A total of 167 healthy volunteers participated. There were 110 (66%) females and 56 (34%) males; 124 (74.7%) were Malay, 27 (16.3%) Chinese and 14 (8.4%) Indians. One hundred and nine (65.7%) skin phototype IV, 30 (18.1%) phototype III and 27 (16.3%) phototype V. IPDDA ranges from 6 ± 1.5-5.7 ± 1.4 J/cm . MED-UVB were 96.9 ± 17.6, 124 ± 29.3 and 118.6 ± 27.4 mJ/cm for phototype III, IV and V, respectively. All MED-UVA were outside the tested dose range of 3.6-11 J/cm . MMD-UVB were 106 ± 18.2, 134 ± 25.6 and 136 ± 31.1 mJ/cm while MMD-UVA were 4.1 ± 4.1, 4.9 ± 3.8 and 5.7 ± 3.7 J/cm respectively for phototypes III, IV and V. MED-UVB, MMD-UVB and MMD-UVA did not depend on skin phototype. Facultative skin whiteness (L*), erythema (E) and melanin content (M) correlated significantly with MED-UVB while constitutive skin colours were significant for L*, yellowness (b*), E and M. Sun exposure did not significantly correlate with MED-UVB and MMDs, however, an inverse relationship with MED-UVB was demonstrated.

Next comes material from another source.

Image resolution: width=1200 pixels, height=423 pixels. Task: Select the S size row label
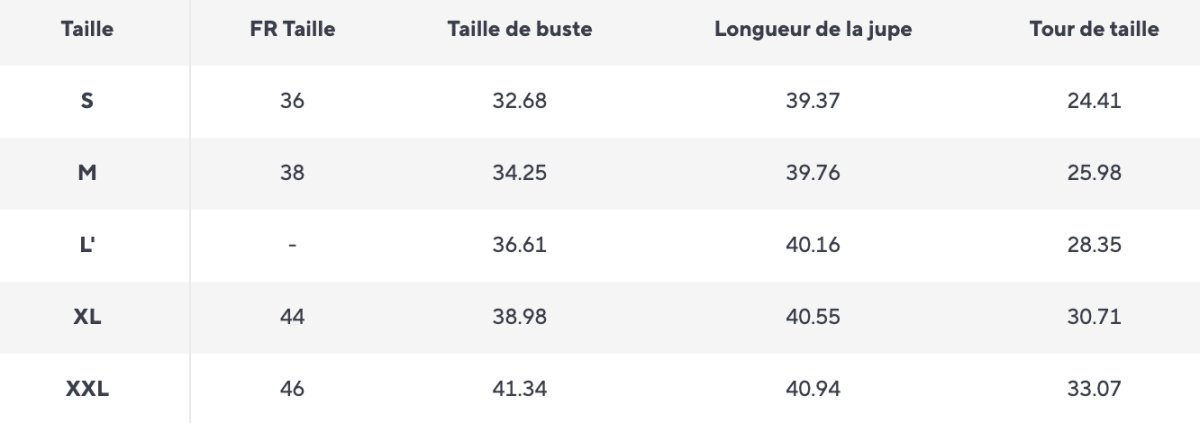(87, 101)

Minimal erythema doses in our cohort were slightly different from other regional countries. Constitutive and facultative skin whiteness, erythema and melanin content correlated with MED. There was no association between skin phototype and sun exposure with MED or MMD.
种族、肤色和肤色类型会影响最小红斑剂量(MED)。据推测,日光照射会增加 MED。本研究旨在确定中波紫外线(UVB)和长波紫外线(UVA)的即刻色素沉着增强剂量(IPDDA)、MED 和最小色素生成剂量(MMD),并探讨影响这些剂量的因素。
采用 Fitzpatrick 皮肤光型问卷确定皮肤光型,DSMII 比色计测量皮肤颜色,日光暴露指数(SEI)量化日光暴露,使用 MEDlight-Multitester 进行光测试。
共有 167 名健康志愿者参与了本研究。其中,女性 110 名(66%),男性 56 名(34%);124 名(74.7%)为马来人,27 名(16.3%)为华人,14 名(8.4%)为印度人。109 名志愿者的皮肤光型为 IV 型(65.7%),30 名志愿者为 III 型(18.1%),27 名志愿者为 V 型(16.3%)。IPDDA 范围为 6±1.5-5.7±1.4 J/cm。MED-UVB 分别为 96.9±17.6、124±29.3 和 118.6±27.4 mJ/cm,用于 III、IV 和 V 型皮肤光型。所有 MED-UVA 均超出 3.6-11 J/cm 的测试剂量范围。MMD-UVB 分别为 106±18.2、134±25.6 和 136±31.1 mJ/cm,而 MMD-UVA 分别为 4.1±4.1、4.9±3.8 和 5.7±3.7 J/cm,用于 III、IV 和 V 型皮肤光型。MED-UVB、MMD-UVB 和 MMD-UVA 与皮肤光型无关。中波紫外线 MED 与皮肤的 facultative 白皙度(L*)、红斑(E)和黑色素含量(M)显著相关,而固有肤色与 L*、黄度(b*)、E 和 M 显著相关。日光暴露与 MED-UVB 和 MMDs 无显著相关性,但与 MED-UVB 呈负相关。
本研究队列中的最小红斑剂量与其他地区国家略有不同。固有和 facultative 皮肤白皙度、红斑和黑色素含量与 MED 相关。皮肤光型和日光暴露与 MED 或 MMD 之间无关联。